The 'Food' dataset is used to create the assignment FG. The feature mappings are:

  1. ASSIGNMENT : The column with names of food. The goal is to attach values to each food item to signify the daily amount required.
  2. OBJECTIVE : Cost column is Objective. In this problem cost is 1 for each food because nutrition content is normalised wrt cost.
  3. BOUNDS : Created a seperate counds column with lowerBound 0, upperBound 100, isInteger False to support float assignments.
  4. all other columns can be either SELECTOR or METRICS.
Constraint FG

The idea to express the constraints as linear expressions of type: {sum for i=1 to n (a_i x b_i)} < inequality > < constant >.

We create a table with 78 x 9 rows.
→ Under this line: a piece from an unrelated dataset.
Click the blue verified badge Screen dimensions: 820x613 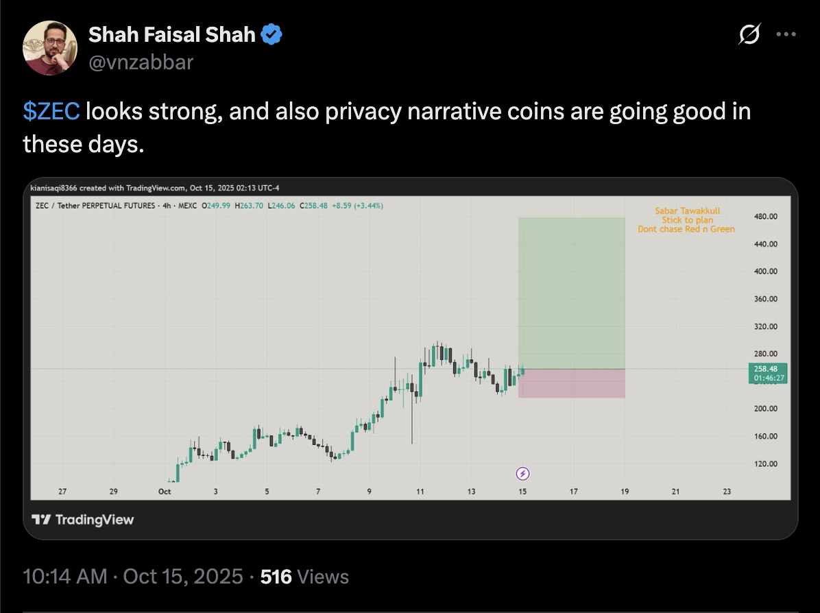pyautogui.click(x=271, y=34)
Each food item and nutrient pair has a seperate entry in this table. The columns are Commodity, Nutrient and Value. For each nutrient we added a row with Commodity as null, Nutrient is the name of the nutrient and Vlue is the negative of Dialy Nutritional Requirement
1. ASSIGNMENT : Commodity
2. GROUP : Nutrients. Each constraint equation is grouped by the common nutrient.
3. COEFFICIENT : Value ie, the nutrient for each assignment
4. Constraint inequality: Here we have used >= inequality and constant as 0.